Quando i Padri Costituenti hanno inserito questa definizione nell’articolo cinque (riferito alle Autonomie territoriali) avevano in mente i possibili rischi di una divisione su base geografica.
Non potevano immaginare che – a distanza di più di mezzo secolo – il rischio potesse arrivare invece da altre categorie di divisione.

Per la prima volta nella storia democratica del nostro Paese (e proprio in un momento che esige unità e condivisione al di là delle legittime diversità) la Festa della Repubblica è stata violata nel suo spirito “unitario e costituente”.
Da una parte il Capo dello Stato, prima all’Altare della Patria, come da tradizione e poi a Codogno, per rappresentare tutta la Comunità Nazionale e ribadire i valori di un comune destino, proprio di fronte al dramma di questi mesi e di quelli che verranno.
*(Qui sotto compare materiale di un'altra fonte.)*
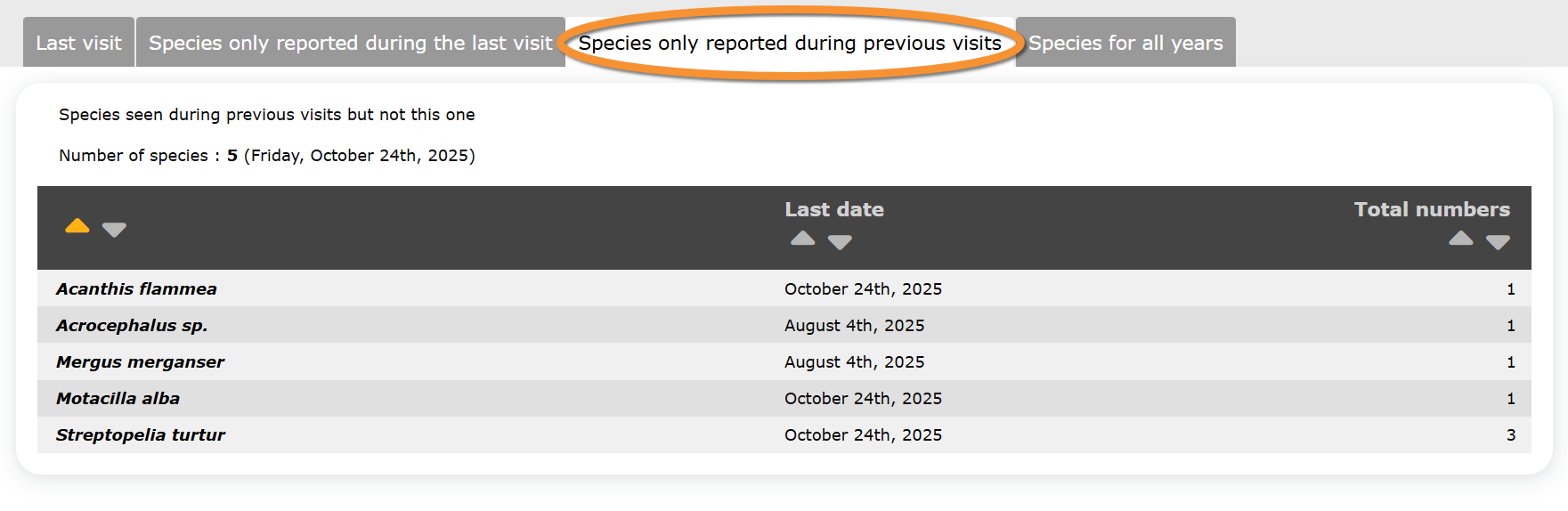This screenshot has height=511, width=1568.
Task: Select the Mergus merganser row
Action: [140, 361]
Dall’altra, una Destra sguaiata e anti sistema (anche oltre le volontà di alcuni stessi suoi leader) che ha sfilato nel centro di Roma per rappresentare “l’altra Repubblica”. Quella del rancore, del rifiuto di ogni regola (anche solo riferita all’uso della mascherina) e di ogni misura di responsabile partecipazione allo sforzo della Nazione. Sentimenti che ci sono nelle pieghe della società italiana: la politica non può far finta di niente, certo, ma non può legittimarli e cavalcarli, a meno che non intenda abiurare alla sua missione ed al suo ruolo di strumento per il bene comune.

Una Destra del “tutto e subito”, disposta – con qualche imbarazzo dei cosiddetti “moderati”, pur presenti – a richiamare le parole d’ordine lanciate da quel misto di ignoranza, spregiudicatezza e cinismo costituito dai nostrani “gilet arancioni”.
Una Destra che comunque c’è e che pare tutt’altro che marginale nella opinione pubblica.
Per contenerla, non basterà il volonteroso paternalismo emergenziale del Premier. Nè la lunga serie di provvedimenti a largo spettro, ma spesso scoordinati e per di più affidati a procedure infinite.
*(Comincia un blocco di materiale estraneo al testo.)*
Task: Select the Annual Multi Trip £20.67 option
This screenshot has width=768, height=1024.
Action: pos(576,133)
Il Governo – come dicono molti – è “oggi” senza reali alternative. Vero; ma fatica a dimostrare la dovuta capacità di visione e di carisma. Fatica a trasmettere il “senso” della sua azione e dunque ad incarnare la cifra della ”guida” di fronte ad una comunità divisa e impaurita ed ad una fase così inedita.
Accanto alla Fase tre dell’emergenza Coronavirus, converrà dunque sperare anche in una Fase tre del Governo del Paese: qualche timido segnale è arrivato in queste ore, dal di dentro e dal di fuori dell’area di Governo.

Diversamente, il destino è segnato. E non solo per l’attuale maggioranza parlamentare.
L’autunno sarà drammatico, lo sappiamo tutti.
Il Recovery Fund europeo rappresenta uno sforzo politico-economico senza precedenti.
E speriamo che la Cancelliera Merkel, anche sulla base della storica alleanza con Roma e Parigi, riesca a farlo digerire senza troppi annacquamenti a quei Governi che spesso, peraltro, sono stati evocati come “sodali nel sovranismo nazionalista ed anti europeo” dalla destra italiana.

Ma il Recovery Fund, bene che vada, non arriverà in tempo per prevenire una fase di recessione di proporzioni inaudite. Nuove povertà, crescenti disuguaglianze, paure latenti del Coronavirus – esorcizzate attraverso una sorta di irrazionale negazionismo di ritorno – potranno determinare una miscela esplosiva, molto pericolosa per la tenuta del tessuto civile e democratico del Paese.
È contro questo scenario terribile che occorre una iniziativa coraggiosa e innovativa della politica italiana o quanto meno di quella sua parte che non scommette sul “tanto peggio, tanto meglio”.

Una iniziativa che abbia la forza sufficiente per gestire la fase di difficile transizione ad una ripresa che, seppur su basi nuove e con paradigmi inediti, sono sicuro ci sarà.
L’importante è però arrivarci vivi, dal punto di vista sociale ed economico e da quello democratico.

Postilla.
Sul piano strettamente politico, le vicende di questi giorni confermano, per chi si richiama alla tradizione democratico cristiana e del “centro” popolare, ciò che Guido Bodrato, con la consueta lucida saggezza, ha ricordato in un suo messaggio di ieri, citando il mitico Valdes (leader dei democristiani cileni degli anni settanta): “Se vinci con la destra, è la destra che vince”.